Schulen in Deutschland verschärfen Handynutzung – doch Kritik an "Handyzonen" wächst
Schulen in Deutschland verschärfen Handynutzung – doch Kritik an "Handyzonen" wächst
Handynutzung an Schulen: Bundesländer verschärfen Regeln – Kritik an "Handyzonen"
In Deutschland ziehen Schulen die Zügel bei der Handynutzung an: Mehrere Bundesländer führen handyfreie Zonen oder abgetrennte Aufbewahrungsbereiche ein. Die Diskussion gewinnt an Fahrt, da Beamte die Beschränkungen mit früheren Rauchverboten in Bildungseinrichtungen vergleichen. Doch aktuelle Vorschläge stoßen auf Widerstand – Kritiker zweifeln an ihrer Wirksamkeit und praktischen Umsetzbarkeit.

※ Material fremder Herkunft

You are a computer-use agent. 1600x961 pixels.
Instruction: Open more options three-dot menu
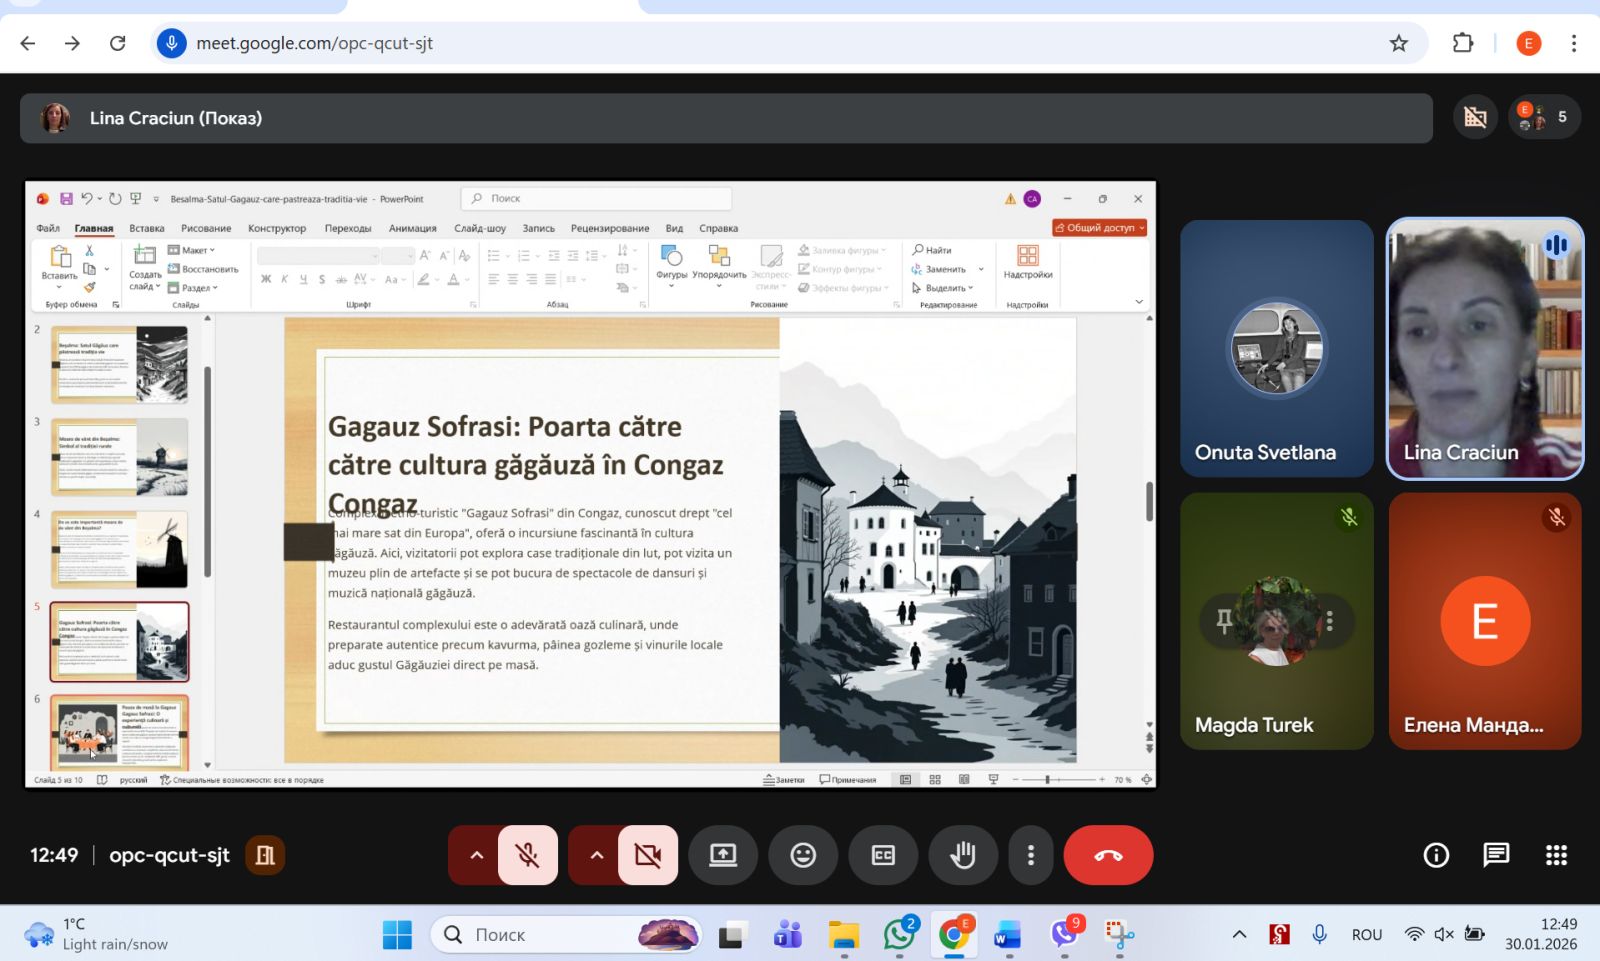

In Nordrhein-Westfalen gilt seit Langem ein generelles Rauchverbot auf dem gesamten Schulgelände, selbst für erwachsene Berufsschüler. Nun rückt das Handy in den Fokus: Die Bildungsministerin schlägt "Handyzonen" vor – Bereiche, in denen Schüler Geräte unter Aufsicht nutzen dürfen, ähnlich den früheren Raucherbereichen.
Unterschiedliche Ansätze in den Bundesländern Die Herangehensweise fällt je nach Land unterschiedlich aus: Baden-Württemberg, Bayern und Nordrhein-Westfalen haben bereits Beschränkungen eingeführt oder prüfen diese. Manche Schulen verlangen, dass Schüler ihre Handys während des Unterrichts komplett abgeben, andere erlauben eine eingeschränkte Nutzung in den Pausen. Einige haben sogar "Handy-Parkplätze" eingerichtet, wo die Geräte in festgelegten Zonen deponiert werden müssen.
Die Idee der Handyzonen stößt jedoch auf Skepsis. Gegner halten die Maßnahmen für unpraktikabel oder überflüssig. Die Schulbehörden betonen unterdessen, dass die Einhaltung der Regeln keine Aufgabe für polizeiliche Kontrollen sei.
Bildschirmzeit für Minderjährige bereits geregelt Offizielle Leitlinien begrenzen die Bildschirmzeit für Kinder in Deutschland bereits: Sieben- bis Achtjährige sollten nicht länger als 30 Minuten täglich vor Bildschirmen verbringen, Neun- bis Zehnjährige maximal 45 Minuten.
Der Vorstoß für Handy-Beschränkungen an Schulen spiegelt die wachsende Sorge um die Bildschirmzeit junger Schüler wider. Während einige Bundesländer strikte Verbote durchsetzen, setzen andere auf flexible Lösungen. Die Debatte darüber, wie sich Technologienutzung und Lernen im Klassenzimmer sinnvoll in Einklang bringen lassen, dauert indes an.